Idea One: Fixed Index Annuities (FIAs) often have optional “income riders” which can increase the number of dollars paid out over the life of the annuity, in some situations. Annuities by their basic structure are designed to provide lots of options for structuring a specific stream of income over time. But with income riders, additional factors come into play to make sure that minimum income levels can be supported, irrespective of the amount of actual income credits during the holding period. Used in combination with other portfolio components, annuities can often be made to “fit the shape” of any income shortfalls occurring elsewhere across the group of holdings; and when an annuity also has an income rider it can increase the chances that sufficient pay-out amounts will be available to cover a wider range of scenarios.

Idea Two: You don’t have to earn an actual monthly income to generate a monthly cash flow for paying bills. There are plenty of ways to structure a “synthetic income” from virtually any configuration of assets. But having investments which pay a monthly payment is certainly the most straight forward way to do it.
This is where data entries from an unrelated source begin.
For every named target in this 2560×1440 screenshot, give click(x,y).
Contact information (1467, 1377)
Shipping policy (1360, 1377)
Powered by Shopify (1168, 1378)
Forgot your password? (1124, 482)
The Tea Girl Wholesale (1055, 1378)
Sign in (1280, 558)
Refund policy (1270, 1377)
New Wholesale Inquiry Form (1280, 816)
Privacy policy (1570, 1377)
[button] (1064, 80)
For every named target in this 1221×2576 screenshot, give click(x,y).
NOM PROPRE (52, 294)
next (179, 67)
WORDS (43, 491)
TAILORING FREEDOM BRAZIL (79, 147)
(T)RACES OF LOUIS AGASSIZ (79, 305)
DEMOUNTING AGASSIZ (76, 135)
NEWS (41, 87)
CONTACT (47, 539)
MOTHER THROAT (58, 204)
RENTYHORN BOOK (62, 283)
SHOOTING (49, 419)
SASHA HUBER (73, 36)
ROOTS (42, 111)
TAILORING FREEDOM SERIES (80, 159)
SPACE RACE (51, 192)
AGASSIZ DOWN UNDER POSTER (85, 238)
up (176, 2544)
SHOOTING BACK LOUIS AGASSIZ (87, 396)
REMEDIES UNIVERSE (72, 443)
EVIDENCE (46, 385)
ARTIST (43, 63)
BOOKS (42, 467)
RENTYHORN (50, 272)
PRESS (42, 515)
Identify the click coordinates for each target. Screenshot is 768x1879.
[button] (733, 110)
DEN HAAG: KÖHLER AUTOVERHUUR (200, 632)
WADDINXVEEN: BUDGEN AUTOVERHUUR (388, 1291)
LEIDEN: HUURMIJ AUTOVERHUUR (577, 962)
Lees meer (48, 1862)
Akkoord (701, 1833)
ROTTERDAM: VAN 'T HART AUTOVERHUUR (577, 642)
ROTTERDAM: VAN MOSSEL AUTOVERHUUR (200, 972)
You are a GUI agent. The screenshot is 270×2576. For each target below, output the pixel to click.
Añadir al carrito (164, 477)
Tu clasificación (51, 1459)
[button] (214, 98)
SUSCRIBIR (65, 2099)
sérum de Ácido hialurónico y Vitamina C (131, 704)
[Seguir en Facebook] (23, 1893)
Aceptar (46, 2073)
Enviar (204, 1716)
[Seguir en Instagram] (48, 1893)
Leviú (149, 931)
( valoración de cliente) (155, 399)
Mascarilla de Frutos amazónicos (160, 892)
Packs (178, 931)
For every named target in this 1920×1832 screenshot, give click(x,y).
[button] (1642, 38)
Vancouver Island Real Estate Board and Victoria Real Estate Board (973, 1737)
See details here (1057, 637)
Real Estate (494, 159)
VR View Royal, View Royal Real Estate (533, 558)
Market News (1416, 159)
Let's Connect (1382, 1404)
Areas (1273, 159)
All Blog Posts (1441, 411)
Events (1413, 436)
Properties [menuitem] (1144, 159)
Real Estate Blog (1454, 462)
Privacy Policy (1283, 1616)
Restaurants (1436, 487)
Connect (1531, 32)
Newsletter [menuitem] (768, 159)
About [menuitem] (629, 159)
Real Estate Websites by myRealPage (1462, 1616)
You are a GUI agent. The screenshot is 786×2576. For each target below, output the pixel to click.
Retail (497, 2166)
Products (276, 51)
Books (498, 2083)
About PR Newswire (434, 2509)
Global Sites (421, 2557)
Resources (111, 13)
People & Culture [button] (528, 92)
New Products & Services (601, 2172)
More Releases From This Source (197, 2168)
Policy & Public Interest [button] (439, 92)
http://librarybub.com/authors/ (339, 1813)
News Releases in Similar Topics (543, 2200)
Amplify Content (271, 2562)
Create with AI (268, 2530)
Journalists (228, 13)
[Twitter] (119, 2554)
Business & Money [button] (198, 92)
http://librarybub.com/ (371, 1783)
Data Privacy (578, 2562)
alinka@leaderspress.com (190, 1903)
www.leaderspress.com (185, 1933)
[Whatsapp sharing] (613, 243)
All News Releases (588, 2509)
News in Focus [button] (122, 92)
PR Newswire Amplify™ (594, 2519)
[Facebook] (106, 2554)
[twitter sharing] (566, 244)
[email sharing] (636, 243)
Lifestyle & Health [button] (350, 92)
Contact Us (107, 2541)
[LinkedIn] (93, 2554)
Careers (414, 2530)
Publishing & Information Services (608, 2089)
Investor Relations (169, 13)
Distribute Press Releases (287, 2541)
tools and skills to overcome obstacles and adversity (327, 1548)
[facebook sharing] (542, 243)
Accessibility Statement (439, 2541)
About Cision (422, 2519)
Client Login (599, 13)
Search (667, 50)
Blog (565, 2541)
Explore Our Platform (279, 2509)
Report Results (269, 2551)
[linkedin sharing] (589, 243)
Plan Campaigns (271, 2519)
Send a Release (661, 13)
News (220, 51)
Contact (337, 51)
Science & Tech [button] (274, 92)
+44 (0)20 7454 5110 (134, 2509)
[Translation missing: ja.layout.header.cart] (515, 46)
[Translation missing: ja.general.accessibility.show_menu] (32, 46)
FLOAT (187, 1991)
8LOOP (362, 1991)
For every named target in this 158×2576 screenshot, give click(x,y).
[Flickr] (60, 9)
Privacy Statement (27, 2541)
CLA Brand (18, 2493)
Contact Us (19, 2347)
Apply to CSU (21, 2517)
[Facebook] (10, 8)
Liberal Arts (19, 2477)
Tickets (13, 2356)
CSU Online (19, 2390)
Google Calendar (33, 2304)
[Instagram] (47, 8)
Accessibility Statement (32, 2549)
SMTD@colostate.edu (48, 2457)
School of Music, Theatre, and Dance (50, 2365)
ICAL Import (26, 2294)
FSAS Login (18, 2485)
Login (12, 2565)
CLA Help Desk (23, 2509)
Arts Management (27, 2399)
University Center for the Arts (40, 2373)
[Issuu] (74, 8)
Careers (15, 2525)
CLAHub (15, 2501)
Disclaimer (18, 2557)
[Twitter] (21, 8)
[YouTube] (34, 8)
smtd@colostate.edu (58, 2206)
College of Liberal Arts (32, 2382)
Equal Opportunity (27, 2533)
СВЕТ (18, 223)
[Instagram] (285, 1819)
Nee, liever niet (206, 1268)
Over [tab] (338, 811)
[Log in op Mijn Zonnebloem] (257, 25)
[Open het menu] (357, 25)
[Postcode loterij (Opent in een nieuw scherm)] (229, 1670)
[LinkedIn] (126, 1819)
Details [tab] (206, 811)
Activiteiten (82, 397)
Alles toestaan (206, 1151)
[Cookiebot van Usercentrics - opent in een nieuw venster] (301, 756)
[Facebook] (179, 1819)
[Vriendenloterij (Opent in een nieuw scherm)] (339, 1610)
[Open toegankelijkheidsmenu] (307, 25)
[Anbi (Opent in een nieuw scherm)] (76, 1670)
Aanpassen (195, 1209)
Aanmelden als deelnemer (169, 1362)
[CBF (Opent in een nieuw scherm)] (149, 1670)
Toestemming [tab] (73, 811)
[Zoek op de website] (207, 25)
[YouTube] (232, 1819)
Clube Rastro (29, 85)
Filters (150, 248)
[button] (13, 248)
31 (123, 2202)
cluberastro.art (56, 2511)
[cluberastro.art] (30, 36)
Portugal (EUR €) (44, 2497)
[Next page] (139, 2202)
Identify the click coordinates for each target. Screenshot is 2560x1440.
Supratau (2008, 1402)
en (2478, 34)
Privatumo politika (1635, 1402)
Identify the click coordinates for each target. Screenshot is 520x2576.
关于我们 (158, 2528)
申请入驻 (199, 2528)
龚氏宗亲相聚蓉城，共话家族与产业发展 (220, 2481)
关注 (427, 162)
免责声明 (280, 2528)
Rental houses are prized because of the regularity of payments, over time. Despite occasional breaks during periods of vacancy between leases, a well-run rental house (or pool of houses) delivers a steady payment more months than not. When investment inflows are matching up to budgetary outflows it creates a situation that’s similar to what most people were used to during their working years: those rent payments start feeling an awful lot like a regular paycheck. So even if there’s wealth being created elsewhere in the portfolio, it’s sometimes nice to not have to do anything other than go to the mailbox to get the next round of bill money squared away.